BEGIN Reading passage

Each of the first coupling and the second coupling can take various forms including a mechanical coupling, an electro-mechanical coupling, and/or a magnetic coupling.

The monitor mount can further include a first communications interface coupled to at least one computing network. With this variation, the first monitor and/or the second monitor can include a second communications interface which transmits and receives data over the computing network via the first communications interface when the first monitor and/or the second monitor is secured to the monitor mount.

The monitor mount can also be configured to detachably secure one or more modules for monitoring the physiological parameter of the patient.

The monitor mount can be mounted at the bedside, from the ceiling, on a wall across the room, or even outside the room for isolation purposes.

The first monitor can visualize at least a portion of received data on the first electronic visual display. The second monitor can visualize at least a portion of received data on the second electronic visual display.

The first monitor can be configured to be detachably secured to and removed from a forward face of the monitor mount. In addition or in the alternative, the first monitor can be configured to be transversely inserted into and removed from the monitor mount. Furthermore, the first monitor can be configured to be transversely inserted into and removed from the monitor mount from each of a first lateral direction of the monitor mount and a second lateral direction of the monitor mount, wherein the first lateral direction of the monitor mount is opposite to the second lateral direction of the monitor mount. Such transverse insertion and removal can be performed with one hand by a user. In other words, it is not necessary to perform two separate motions to transversely insert or remove the first monitor from the monitor mount.

The first monitor can be configured to be transversely inserted into and removed from the second monitor. Furthermore, the first monitor can be configured to be transversely inserted into and removed from the second monitor from each of a first lateral direction of the second monitor and a second lateral direction of the second monitor, wherein the first lateral direction of the second monitor is opposite to the second lateral direction of the second monitor. Such transverse insertion and removal can be performed with one hand by the user. In other words, it is not necessary to perform two separate motions to transversely insert or remove the first monitor from the second monitor.

The system of the present disclosure therefore allows monitors to be mixed and matched across different care areas and geographies such that workflow is optimized. The system of the present disclosure also requires fewer mounting points than current systems, thereby reducing installation and maintenance costs. Since the monitor mount and one or more monitors are integrated and consolidated, the space required for the system of the present disclosure is minimized. The system of the present disclosure can be used in dry and wet zones and contributes to an enhanced level of hygiene. According to caregiver preference, the system of the present disclosure can be scaled to the patient's needs - from basic monitoring to using the full range of all of the monitors. To support individual workflow, multiple monitors can be used, for example, to support anesthesiologists, perfusionists, and surgeons if a surgical display controller is used.

END Reading passage
BEGIN Given data

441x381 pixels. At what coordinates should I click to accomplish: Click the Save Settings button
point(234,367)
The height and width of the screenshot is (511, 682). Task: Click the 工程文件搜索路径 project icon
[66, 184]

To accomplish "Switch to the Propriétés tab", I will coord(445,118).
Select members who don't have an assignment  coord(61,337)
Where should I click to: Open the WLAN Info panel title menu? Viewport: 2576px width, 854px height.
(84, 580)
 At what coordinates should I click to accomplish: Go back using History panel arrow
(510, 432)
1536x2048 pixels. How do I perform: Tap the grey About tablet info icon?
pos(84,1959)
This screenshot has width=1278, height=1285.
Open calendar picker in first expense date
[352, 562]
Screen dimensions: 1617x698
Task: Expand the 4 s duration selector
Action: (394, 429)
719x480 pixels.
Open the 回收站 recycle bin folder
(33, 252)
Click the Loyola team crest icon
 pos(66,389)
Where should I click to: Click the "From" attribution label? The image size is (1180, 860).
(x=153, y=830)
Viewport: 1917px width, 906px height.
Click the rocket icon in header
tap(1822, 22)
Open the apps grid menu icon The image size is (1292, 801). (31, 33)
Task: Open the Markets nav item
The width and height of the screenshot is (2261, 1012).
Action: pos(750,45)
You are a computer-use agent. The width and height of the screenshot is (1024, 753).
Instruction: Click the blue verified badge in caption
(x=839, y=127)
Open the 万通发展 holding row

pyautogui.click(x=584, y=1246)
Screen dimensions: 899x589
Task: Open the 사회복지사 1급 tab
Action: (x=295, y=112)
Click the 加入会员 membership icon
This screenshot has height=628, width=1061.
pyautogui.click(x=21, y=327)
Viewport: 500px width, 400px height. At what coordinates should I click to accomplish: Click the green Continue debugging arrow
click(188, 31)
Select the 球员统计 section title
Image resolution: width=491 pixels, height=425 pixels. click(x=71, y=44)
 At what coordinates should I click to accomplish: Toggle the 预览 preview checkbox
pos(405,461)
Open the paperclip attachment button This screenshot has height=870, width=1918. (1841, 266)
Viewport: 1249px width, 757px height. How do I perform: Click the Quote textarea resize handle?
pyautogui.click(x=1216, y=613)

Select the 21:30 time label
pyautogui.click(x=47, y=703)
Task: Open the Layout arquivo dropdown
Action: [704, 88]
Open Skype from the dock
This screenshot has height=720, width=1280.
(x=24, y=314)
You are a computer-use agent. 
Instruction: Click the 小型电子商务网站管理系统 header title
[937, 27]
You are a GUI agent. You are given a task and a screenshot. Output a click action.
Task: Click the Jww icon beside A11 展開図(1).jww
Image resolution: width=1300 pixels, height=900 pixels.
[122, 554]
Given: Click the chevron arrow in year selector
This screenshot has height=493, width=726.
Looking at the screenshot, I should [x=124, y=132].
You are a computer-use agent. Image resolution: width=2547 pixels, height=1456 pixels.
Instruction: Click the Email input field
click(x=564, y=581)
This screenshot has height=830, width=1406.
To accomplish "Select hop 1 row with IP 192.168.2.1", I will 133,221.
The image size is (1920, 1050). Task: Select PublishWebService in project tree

END Given data

(Your goal): Please repeat the part of the monitor mount text starting at "The monitor mount can further" and ending at "for isolation purposes.".

(Exercise result):
The monitor mount can further include a first communications interface coupled to at least one computing network. With this variation, the first monitor and/or the second monitor can include a second communications interface which transmits and receives data over the computing network via the first communications interface when the first monitor and/or the second monitor is secured to the monitor mount.

The monitor mount can also be configured to detachably secure one or more modules for monitoring the physiological parameter of the patient.

The monitor mount can be mounted at the bedside, from the ceiling, on a wall across the room, or even outside the room for isolation purposes.